┌──
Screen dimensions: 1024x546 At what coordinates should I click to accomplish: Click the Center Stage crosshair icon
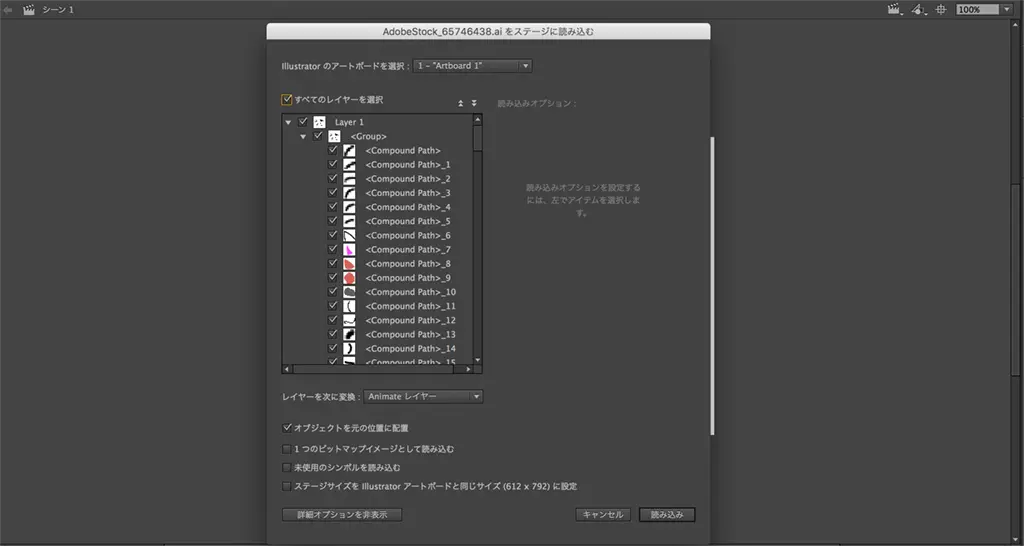click(940, 9)
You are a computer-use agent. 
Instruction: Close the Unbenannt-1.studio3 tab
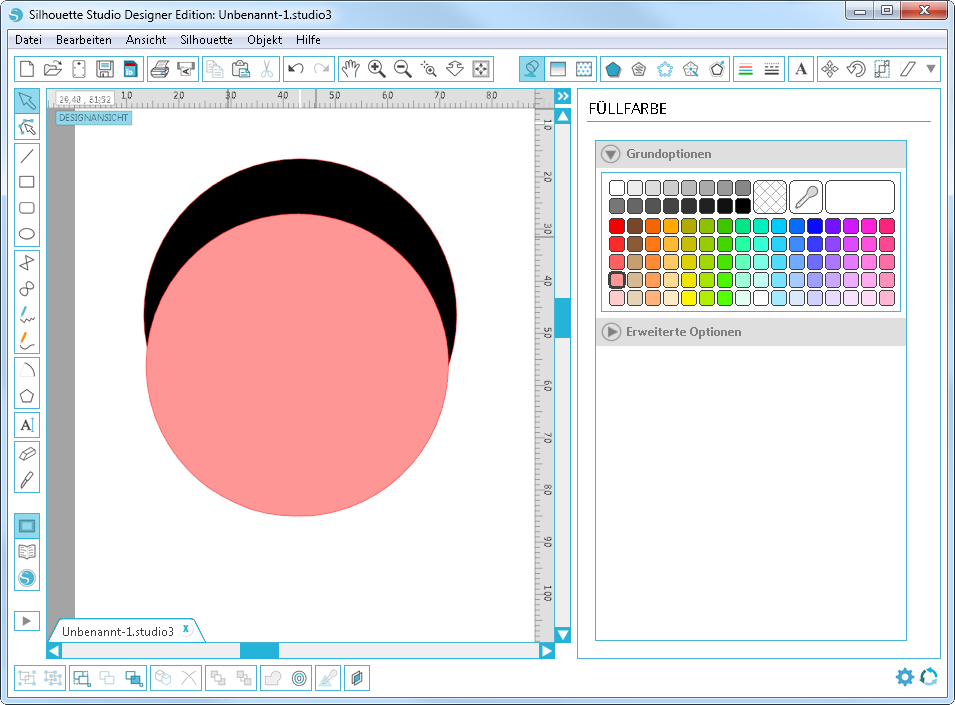(186, 629)
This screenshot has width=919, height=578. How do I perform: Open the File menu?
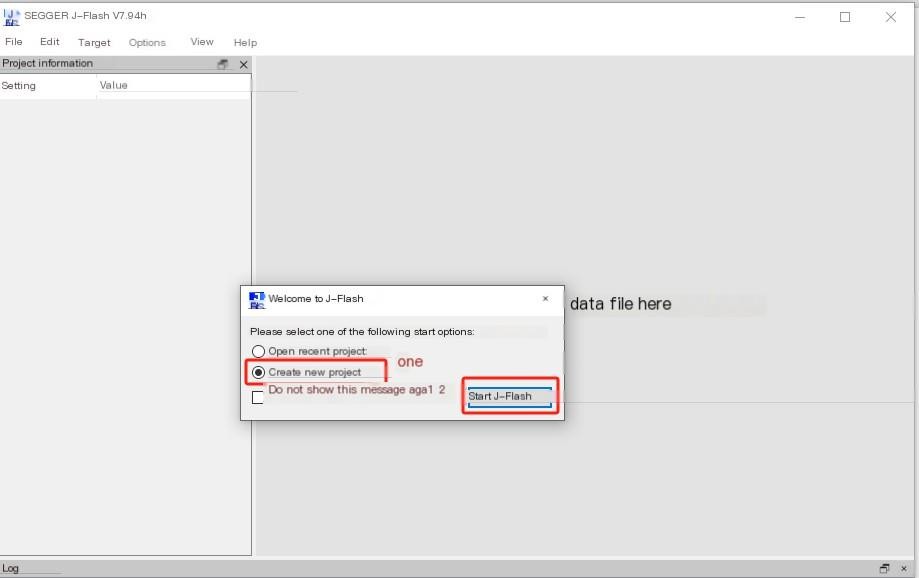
└──
**Task objective**
Transcribe exactly the lines running from the line with "Instruction: Close the" to the last line of the entries. Pictures stay out of the copy.

**Reply**
Instruction: Close the Unbenannt-1.studio3 tab
(186, 629)
This screenshot has width=919, height=578. How do I perform: Open the File menu?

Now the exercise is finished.